Kicking off a trio of Batflicks with a villain primarily interested in manipulating people’s minds is par for the course for Nolan, who recruits Christian Bale to bring an intensity to Bruce’s inner conflicts – this is the first time we’ve really been allowed to invest in Wayne’s psychological and emotional well-being, as well as Batman’s escapades, and Bale’s engaging, glowering vulnerability is balanced delicately by Michael Caine’s chipper performance as his loyal butler, Alfred.
Throw in Morgan freeman as Lucius Fox, a man who gives Batman’s gadgets and costumes a scientific grounding, and you end up with a franchise that tries to stay as grounded as possible – even its big climax is rooted in the geography of Gotham City as much as any Big Bad’s evil schemes. That’s not to say there isn’t blockbusting to be had, as Nolan proves himself capable of juggling big-budget set pieces with aplomb, while the action and human drama is neatly echoed by an innovative score co-written by James Newton Howard and Hans Zimmer.

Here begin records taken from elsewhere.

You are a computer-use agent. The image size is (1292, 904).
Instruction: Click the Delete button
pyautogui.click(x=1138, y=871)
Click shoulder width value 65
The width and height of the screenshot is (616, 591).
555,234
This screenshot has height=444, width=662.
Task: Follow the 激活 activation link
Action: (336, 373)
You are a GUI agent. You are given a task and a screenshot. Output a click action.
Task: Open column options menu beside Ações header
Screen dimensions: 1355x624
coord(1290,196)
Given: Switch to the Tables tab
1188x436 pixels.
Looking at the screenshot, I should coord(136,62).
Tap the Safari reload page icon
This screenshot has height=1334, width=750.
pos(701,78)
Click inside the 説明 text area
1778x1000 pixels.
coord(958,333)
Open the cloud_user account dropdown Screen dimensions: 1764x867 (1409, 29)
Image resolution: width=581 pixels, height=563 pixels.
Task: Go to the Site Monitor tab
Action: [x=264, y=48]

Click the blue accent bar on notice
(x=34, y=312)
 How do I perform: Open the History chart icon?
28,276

With practical stunts and model work prioritised over CGI, the result is a spectacular superhero movie that deliberately avoids behaving like one. Its narrower, character-driven focus gives Batman Begins a lean, mean quality that makes it the strongest of Nolan’s trilogy. “It’s not who I am underneath, but what I do that defines me,” Batman declares halfway through, but by delving into the psychology of a man who turns his pain into action, Batman Begins understands the opposite is true. The fact that it spawned a generation of dark, gritty superhero movies is testament to its success.